Data from last year show that Britain’s ‘big four’—Asda, Morrisions, Sainsbury and Tesco—saw their market share slide to a 15-year low against the German rivals. The Issa brothers will bring to the table their convenience retail and brand partnerships experience built across their 6,000 convenience sites, some of which might be useful for Asda’s expansion. Partner brands include Burger King, KFC, Starbucks
SBUX
and Subway.

Asda’s CEO Roger Burnley is optimistic about the new era: “With our combined investment, expertise and ambition; Asda, Walmart, the Issa brothers and TDR have an incredible opportunity to accelerate our existing strategy… and create significant, additional opportunities to drive growth.”
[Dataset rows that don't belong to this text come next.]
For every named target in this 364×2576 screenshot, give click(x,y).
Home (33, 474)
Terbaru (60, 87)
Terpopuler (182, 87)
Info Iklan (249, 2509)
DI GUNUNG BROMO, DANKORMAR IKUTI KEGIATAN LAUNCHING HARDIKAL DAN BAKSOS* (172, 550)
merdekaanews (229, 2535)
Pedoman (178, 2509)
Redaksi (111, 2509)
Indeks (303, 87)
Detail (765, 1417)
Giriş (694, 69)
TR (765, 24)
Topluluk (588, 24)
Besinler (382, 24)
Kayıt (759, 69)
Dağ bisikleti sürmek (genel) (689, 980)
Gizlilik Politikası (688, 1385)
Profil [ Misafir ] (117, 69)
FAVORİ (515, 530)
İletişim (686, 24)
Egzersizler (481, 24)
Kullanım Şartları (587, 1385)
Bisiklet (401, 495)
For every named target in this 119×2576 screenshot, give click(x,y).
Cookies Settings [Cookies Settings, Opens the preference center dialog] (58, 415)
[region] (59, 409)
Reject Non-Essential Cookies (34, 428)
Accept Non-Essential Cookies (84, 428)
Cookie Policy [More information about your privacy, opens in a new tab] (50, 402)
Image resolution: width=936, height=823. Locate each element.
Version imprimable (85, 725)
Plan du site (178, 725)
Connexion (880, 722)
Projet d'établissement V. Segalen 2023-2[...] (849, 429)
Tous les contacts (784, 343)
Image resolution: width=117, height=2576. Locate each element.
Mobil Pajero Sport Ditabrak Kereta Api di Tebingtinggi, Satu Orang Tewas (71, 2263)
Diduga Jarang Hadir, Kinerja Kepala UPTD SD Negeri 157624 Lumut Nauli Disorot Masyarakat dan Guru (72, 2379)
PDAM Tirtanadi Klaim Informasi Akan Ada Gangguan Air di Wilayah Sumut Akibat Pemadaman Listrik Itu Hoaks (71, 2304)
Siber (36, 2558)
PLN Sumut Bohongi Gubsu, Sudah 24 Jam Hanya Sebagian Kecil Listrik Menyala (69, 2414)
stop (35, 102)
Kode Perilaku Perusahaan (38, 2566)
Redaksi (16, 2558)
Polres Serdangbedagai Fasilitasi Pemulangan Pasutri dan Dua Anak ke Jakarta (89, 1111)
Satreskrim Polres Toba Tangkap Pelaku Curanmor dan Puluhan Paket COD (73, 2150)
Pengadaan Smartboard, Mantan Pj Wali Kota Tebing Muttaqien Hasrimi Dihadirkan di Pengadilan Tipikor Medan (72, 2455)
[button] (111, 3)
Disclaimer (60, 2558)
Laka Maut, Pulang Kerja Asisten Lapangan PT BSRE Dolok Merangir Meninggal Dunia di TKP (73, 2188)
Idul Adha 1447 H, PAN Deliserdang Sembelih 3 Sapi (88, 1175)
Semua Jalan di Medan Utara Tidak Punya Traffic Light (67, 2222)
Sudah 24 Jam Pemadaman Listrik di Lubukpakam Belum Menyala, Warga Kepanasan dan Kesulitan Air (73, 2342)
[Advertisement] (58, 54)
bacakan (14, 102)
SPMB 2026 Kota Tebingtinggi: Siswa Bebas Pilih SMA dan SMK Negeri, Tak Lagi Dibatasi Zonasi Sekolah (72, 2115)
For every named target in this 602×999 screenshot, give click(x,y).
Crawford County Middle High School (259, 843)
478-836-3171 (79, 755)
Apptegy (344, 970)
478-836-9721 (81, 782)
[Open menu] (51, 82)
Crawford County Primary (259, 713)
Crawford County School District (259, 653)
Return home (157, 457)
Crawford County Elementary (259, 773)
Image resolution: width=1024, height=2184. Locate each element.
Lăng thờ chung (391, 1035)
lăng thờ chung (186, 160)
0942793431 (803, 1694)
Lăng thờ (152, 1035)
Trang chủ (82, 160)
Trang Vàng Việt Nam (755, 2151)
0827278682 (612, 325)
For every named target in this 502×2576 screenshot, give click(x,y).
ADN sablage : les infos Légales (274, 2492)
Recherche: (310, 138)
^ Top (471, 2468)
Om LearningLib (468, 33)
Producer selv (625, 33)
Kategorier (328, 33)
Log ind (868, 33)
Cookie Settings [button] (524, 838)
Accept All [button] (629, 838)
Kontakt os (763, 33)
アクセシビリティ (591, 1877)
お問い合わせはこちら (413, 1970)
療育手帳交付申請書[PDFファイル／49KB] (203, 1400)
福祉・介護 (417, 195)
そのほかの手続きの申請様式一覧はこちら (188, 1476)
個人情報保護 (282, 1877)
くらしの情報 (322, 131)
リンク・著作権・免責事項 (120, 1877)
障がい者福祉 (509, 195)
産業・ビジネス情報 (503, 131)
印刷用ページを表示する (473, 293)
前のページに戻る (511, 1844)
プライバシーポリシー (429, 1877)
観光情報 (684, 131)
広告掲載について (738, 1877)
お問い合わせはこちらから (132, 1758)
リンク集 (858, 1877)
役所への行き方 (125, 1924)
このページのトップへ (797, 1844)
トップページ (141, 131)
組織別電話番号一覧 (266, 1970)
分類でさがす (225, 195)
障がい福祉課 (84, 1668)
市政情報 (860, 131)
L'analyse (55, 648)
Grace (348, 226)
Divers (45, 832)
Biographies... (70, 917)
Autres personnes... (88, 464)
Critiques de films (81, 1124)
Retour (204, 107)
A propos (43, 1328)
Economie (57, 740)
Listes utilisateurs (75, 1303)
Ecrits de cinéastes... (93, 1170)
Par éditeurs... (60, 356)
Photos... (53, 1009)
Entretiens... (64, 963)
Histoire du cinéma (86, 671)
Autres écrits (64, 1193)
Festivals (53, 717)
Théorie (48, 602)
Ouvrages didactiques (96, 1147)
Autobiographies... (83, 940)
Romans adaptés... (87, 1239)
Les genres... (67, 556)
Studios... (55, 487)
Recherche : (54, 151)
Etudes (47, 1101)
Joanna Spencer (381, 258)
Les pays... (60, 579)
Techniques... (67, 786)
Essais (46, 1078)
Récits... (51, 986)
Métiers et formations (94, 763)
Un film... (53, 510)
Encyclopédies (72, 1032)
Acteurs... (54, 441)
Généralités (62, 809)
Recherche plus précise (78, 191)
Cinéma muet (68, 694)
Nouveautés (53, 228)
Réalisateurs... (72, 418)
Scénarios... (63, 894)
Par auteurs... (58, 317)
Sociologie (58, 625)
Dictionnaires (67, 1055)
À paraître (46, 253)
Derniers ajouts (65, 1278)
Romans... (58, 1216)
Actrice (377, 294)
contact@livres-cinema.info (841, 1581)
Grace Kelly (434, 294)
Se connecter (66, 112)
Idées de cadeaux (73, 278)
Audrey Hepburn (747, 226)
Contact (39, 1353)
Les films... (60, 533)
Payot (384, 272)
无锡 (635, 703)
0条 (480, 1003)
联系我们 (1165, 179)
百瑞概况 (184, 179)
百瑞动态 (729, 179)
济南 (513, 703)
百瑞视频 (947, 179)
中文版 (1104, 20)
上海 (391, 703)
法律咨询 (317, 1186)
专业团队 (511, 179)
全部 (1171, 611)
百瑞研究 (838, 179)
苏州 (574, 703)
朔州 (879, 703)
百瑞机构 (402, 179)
Gary Lindsay at TDR Capital added: “Asda is a strong and well-managed business. Mohsin and Zuber have built EG Group into a global convenience retailer and will now bring that experience to bear at Asda. We look forward to supporting them and drive long-term sustainable growth.”

In a SEC filing, Walmart notes that based on the current deal terms it expects to recognize a non-cash loss of approximately $2.5 billion, after tax, in fiscal 2021. “This estimate could fluctuate due to changes in currency exchange rates and purchase price adjustments up to the closing date of the transaction,” the statement said.

In addition, this estimate does not include amounts related to Asda’s pension plan settlement. Walmart expects earnings per share dilution of approximately $0.25 in the first full year following completion of the transaction, primarily reflecting the absence of net income associated with the Asda business.